Mr. Crane breathed in a steady rhythm.
I tried again. "I'm looking for some Mutila kids. A red-haired girl and a skinny boy. Another boy who is muscular. I think they've been following me."
I looked for any sign that he had heard my request. Whatever the nurse gave him seemed to have knocked him into la-la land. I asked again, this time holding still to see if the answer came through his energy field.
"Do you know those kids?"
The machines purred. The plasma bag dripped. Mr. Crane breathed noisily through his mouth, but I got nothing from him that indicated a yes or no. Though weak, his aura piped out the same, steady determination that I'd come to recognize.
Watching him lay helpless beneath the mass of tubes, I felt my own strength begin to bloom. In the space of two seconds my mind zigzagged from the subtle threats he once delivered, to the way he had tried to strong-arm me into acting as his research guinea pig, and back to the hospital room.

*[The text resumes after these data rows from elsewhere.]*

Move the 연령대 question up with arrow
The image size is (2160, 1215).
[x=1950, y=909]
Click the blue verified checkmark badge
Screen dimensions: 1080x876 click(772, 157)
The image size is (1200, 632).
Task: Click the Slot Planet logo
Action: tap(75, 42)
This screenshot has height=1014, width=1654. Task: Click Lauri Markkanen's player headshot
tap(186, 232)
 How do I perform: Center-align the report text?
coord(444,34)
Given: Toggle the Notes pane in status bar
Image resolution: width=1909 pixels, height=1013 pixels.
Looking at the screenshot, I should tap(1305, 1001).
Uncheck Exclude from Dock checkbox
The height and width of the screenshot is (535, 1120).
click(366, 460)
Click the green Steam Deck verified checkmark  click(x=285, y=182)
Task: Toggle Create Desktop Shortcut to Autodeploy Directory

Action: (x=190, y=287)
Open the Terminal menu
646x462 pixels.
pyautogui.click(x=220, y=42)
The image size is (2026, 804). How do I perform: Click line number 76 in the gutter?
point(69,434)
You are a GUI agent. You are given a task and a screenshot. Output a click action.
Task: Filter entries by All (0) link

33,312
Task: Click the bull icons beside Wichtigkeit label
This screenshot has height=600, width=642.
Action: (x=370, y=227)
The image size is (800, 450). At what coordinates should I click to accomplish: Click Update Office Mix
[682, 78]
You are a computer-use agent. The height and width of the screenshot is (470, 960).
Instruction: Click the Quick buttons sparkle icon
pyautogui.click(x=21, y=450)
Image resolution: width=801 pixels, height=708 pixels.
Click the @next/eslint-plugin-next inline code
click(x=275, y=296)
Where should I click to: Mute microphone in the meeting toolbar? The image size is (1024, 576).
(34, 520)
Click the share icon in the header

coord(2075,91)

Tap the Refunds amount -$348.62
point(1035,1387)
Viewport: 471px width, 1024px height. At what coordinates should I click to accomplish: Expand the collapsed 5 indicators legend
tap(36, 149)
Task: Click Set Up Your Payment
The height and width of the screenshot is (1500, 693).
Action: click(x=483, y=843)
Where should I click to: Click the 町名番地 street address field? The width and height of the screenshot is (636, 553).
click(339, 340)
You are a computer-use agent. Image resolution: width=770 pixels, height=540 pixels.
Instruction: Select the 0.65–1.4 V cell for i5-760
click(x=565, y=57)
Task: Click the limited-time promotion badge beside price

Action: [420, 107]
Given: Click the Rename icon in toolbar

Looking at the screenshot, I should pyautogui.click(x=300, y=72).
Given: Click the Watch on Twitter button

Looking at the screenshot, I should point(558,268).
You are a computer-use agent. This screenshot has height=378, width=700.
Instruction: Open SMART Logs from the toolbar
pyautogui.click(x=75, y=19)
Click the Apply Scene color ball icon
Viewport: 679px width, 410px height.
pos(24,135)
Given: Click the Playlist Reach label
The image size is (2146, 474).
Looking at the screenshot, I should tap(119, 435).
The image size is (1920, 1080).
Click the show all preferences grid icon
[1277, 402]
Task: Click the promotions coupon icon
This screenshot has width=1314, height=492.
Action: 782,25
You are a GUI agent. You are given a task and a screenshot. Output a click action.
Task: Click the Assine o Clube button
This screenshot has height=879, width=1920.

After my accident, I'd been forced to keep quiet around him, and had to make a special effort to hide who I was. This didn't bother me so much with other people; no one else suspected that I was different. Mr. Crane knew I was hiding a secret, and I think it drove him a little crazy. So he kept prodding until I was forced to avoid him. Well, here I was, with the very news he'd wanted to hear, all those words that I'd kept under lock and key bubbling in my throat.
I let them spill over.
"I bet you're one of them," I said. "And guess what? I'm the one you want. I’m telekinetic. I can levitate. I have gifts you'd never believe unless you saw for yourself."
His eyelids fluttered. A thrill charged me. It felt good to announce who I was. No apologies. No explanations. No consequences.
"Yeah, I'm definitely the one you're looking for, but I'll die before I let the Mutila have me."
Mr. Crane's head lolled to the side. His eyes snapped open and he aimed his cloudy gaze at me.
Chapter 12
The machine monitoring Mr. Crane's heart rate blipped and settled. His lids closed. I launched out of my chair, and out of the room.
Mr. Crane's wife met me in the corridor. "Did you have a nice visit?" If she noticed my sick pallor, she didn't say anything.
"He was…asleep," I said, working hard to keep my voice steady. "Can I ask you something? Will he even remember that I came today, or that I talked to him?"
"Sorry dear, but no. He's on a heavy dose of painkillers." She patted my shoulder and went to her husband.
My body sagged with relief.
Kimber and I got home after dark. After a chapter of Trigonometry, I was dying to go to bed. I changed into my pajamas and saw a lamp glowing in Becca's window across the street. I let out a long sigh. She needed to know what I had found out about last night.